As Richard Fateman suggested it, I did a few trials with a "positive sqrt" function. I'd like to understand what Maxima does.
But first of all "my" definition of the sqrt. It only considers REAL numbers!
The square root of a non-negative real number a (sqrt(a)) is the non-negative real number whose square (the result of multiplying the number by itself) is a.
Now I'd like to "force Maxima to think only in real numbers". Look at this, please (I know a few forgets and assumes are not necessary):
pos_sqrt(z):=
block(if is(z>=0)=true then return(sqrt(z))
else throw(error()))$
assume(x<=0);
ex(x):=pos_sqrt(x)*pos_sqrt(x);
errcatch(ex(x));
forget(x<=0)$
assume(x<=0);
ex(x):=pos_sqrt(x^2);
errcatch(ex(x));
forget(x<=0)$
assume(x<=0,y<0);
ex(x,y):=pos_sqrt(x*y)*pos_sqrt(x*y);
errcatch(ex(x,y));
forget(x<=0,y<0)$
assume(x<=0,y<=0);
ex(x,y):=pos_sqrt(x*y)*pos_sqrt(x*y);
errcatch(ex(x,y));
(%o2) [x<=0]
(%o3) ex(x):=pos_sqrt(x)*pos_sqrt(x)
(%o4) []
(%o6) [x<=0]
(%o7) ex(x):=pos_sqrt(x^2)
(%o8) [-x]
(%o10) [x<=0,y<0]
(%o11) ex(x,y):=pos_sqrt(x*y)*pos_sqrt(x*y)
(%o12) [x*y]
(%o14) [x<=0,y<=0]
(%o15) ex(x,y):=pos_sqrt(x*y)*pos_sqrt(x*y)
(%o16) []
%o4 is true. The square root isn't defined (according to "my" definition). The solution set is empty.
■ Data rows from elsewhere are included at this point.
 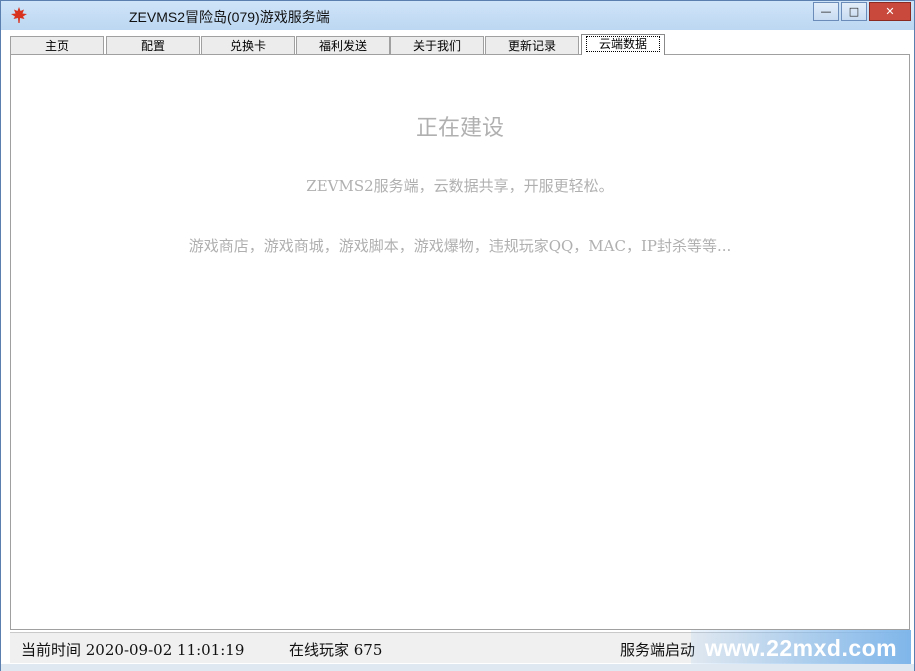 I want to click on status-current-time: 当前时间 2020-09-02 11:01:19, so click(x=133, y=650).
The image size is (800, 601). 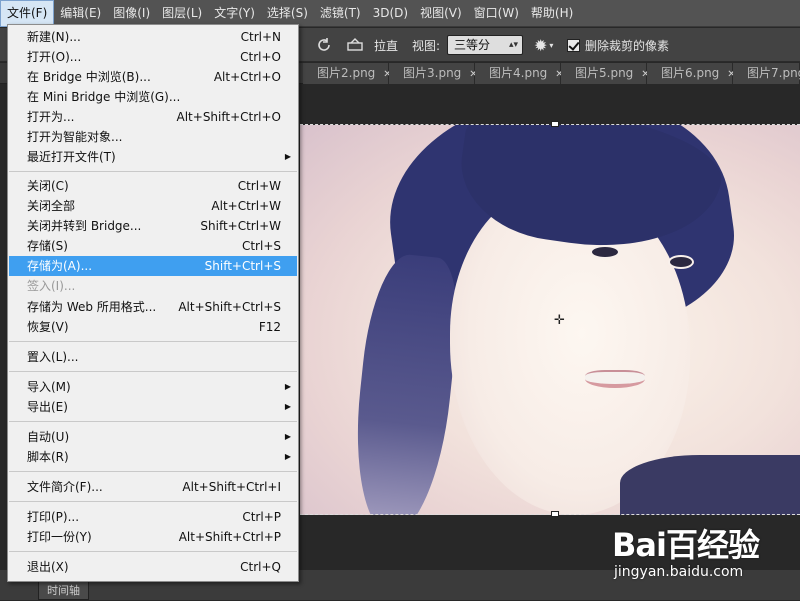 I want to click on menu-item-label: 关闭(C), so click(x=48, y=186).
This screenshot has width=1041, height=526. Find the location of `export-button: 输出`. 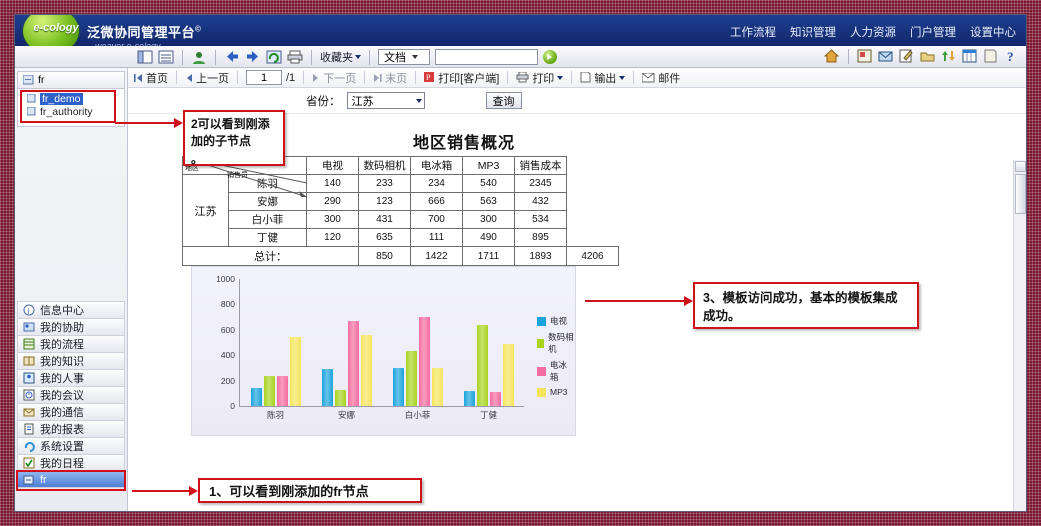

export-button: 输出 is located at coordinates (603, 78).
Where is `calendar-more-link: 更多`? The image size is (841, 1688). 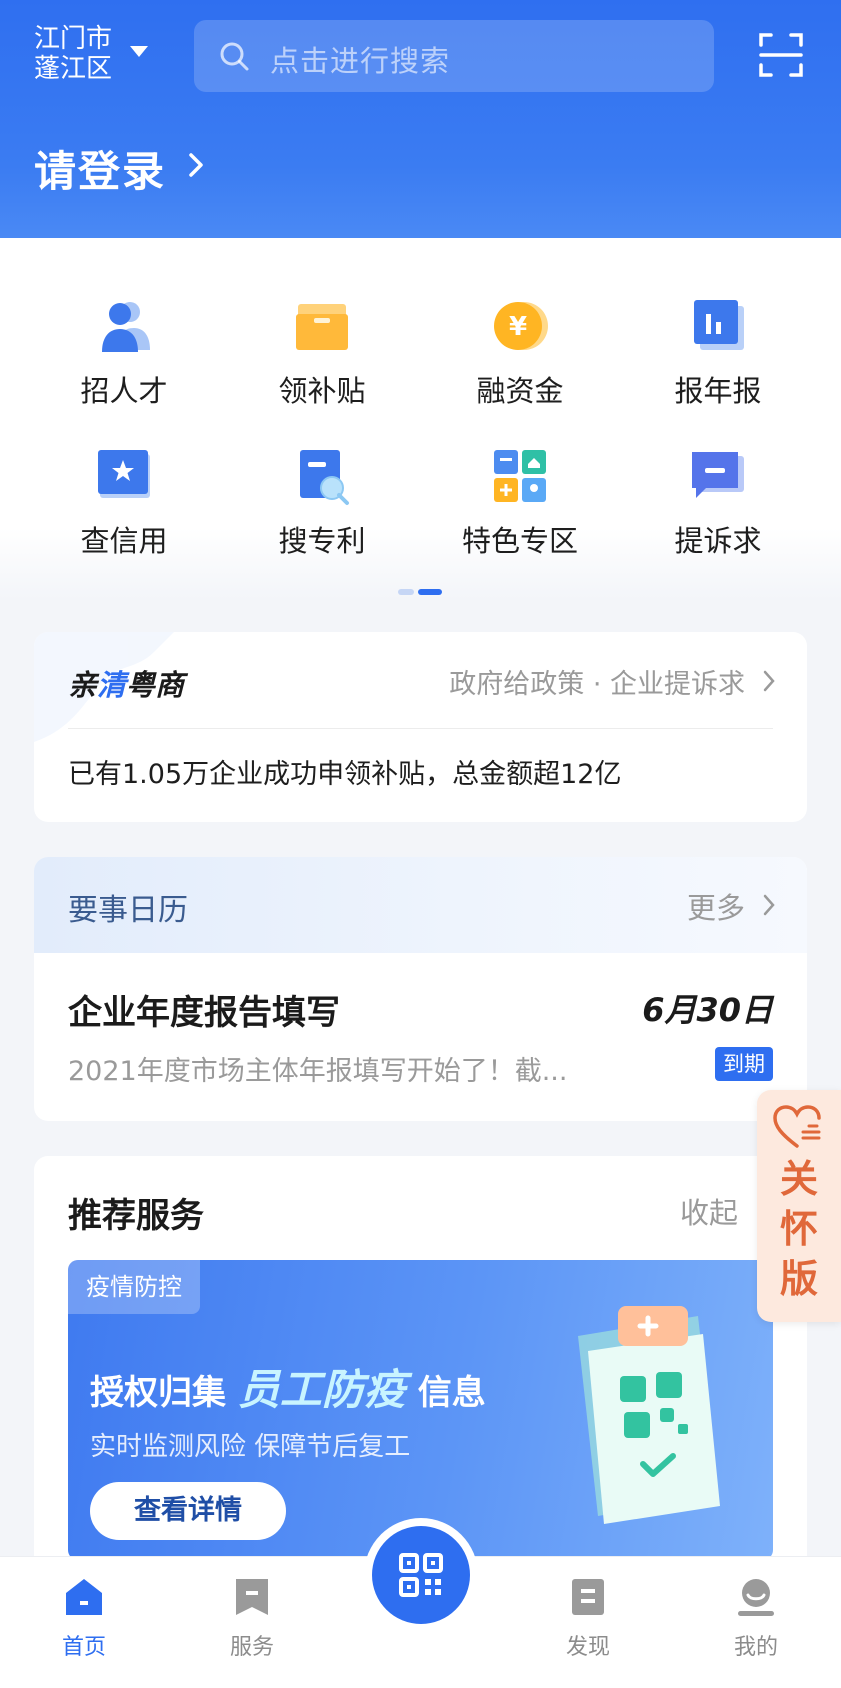
calendar-more-link: 更多 is located at coordinates (716, 906).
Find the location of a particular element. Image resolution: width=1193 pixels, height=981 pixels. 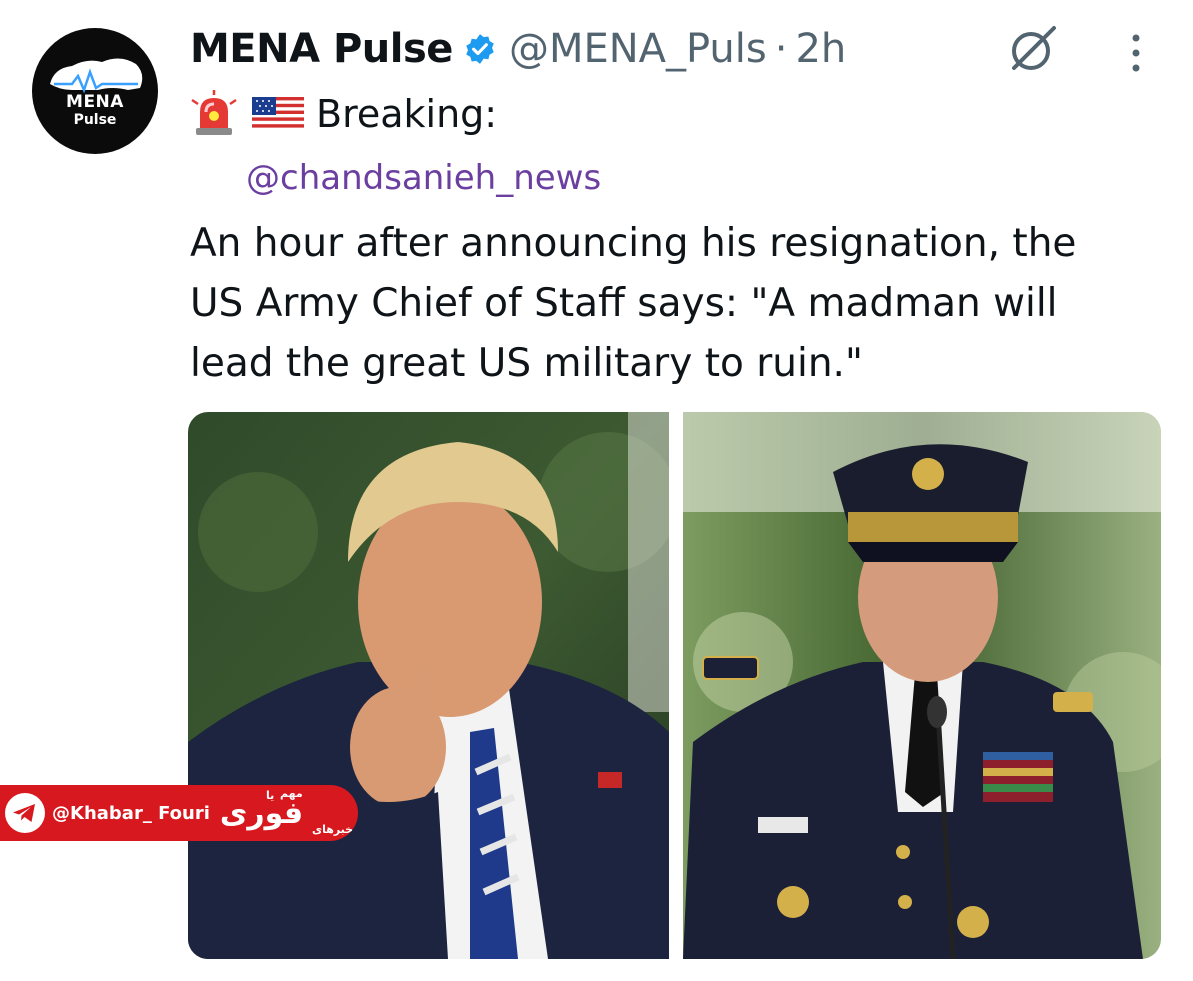

avatar-text-pulse: Pulse is located at coordinates (95, 120).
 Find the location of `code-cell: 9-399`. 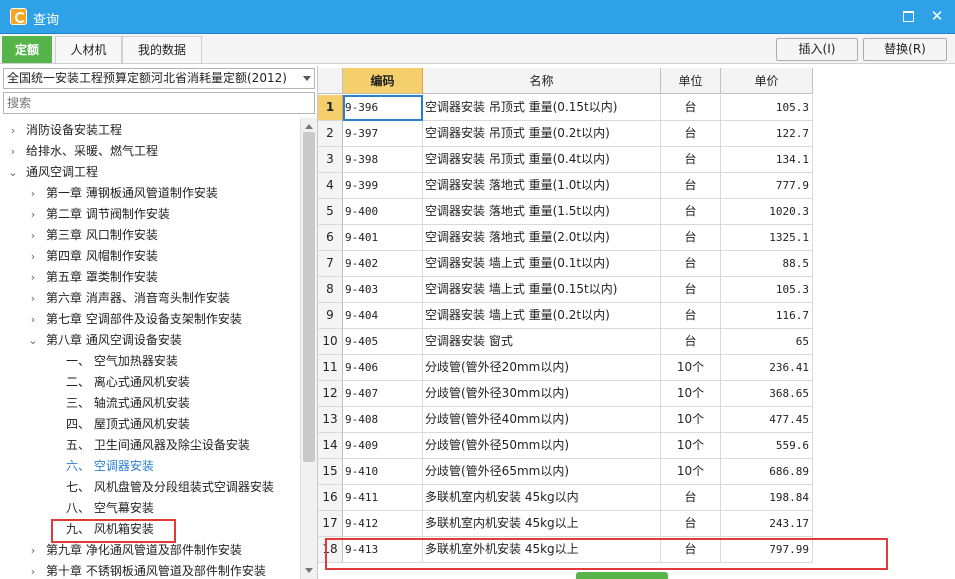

%o8 is true since in this case (x<=0) -x is equal to abs(x) and so non-negative.
%o12 is true. In this case (x<=0 and y<0) the square root of x*y does exist.
%o16 is false. This case should be treated as %o12. It is x*y>=0 and so the square root of x*y exists.
Compare %o12 and %o14 and look at this, please:
assume(x<=0,y<0);
sign(x*y);
forget(x<=0,y<0)$
assume(x<=0,y<=0);
sign(x*y);
(%o1) [x<=0,y<0]
(%o2) pz
(%o4) [x<=0,y<=0]
(%o5) nz
Can you explain this to me please?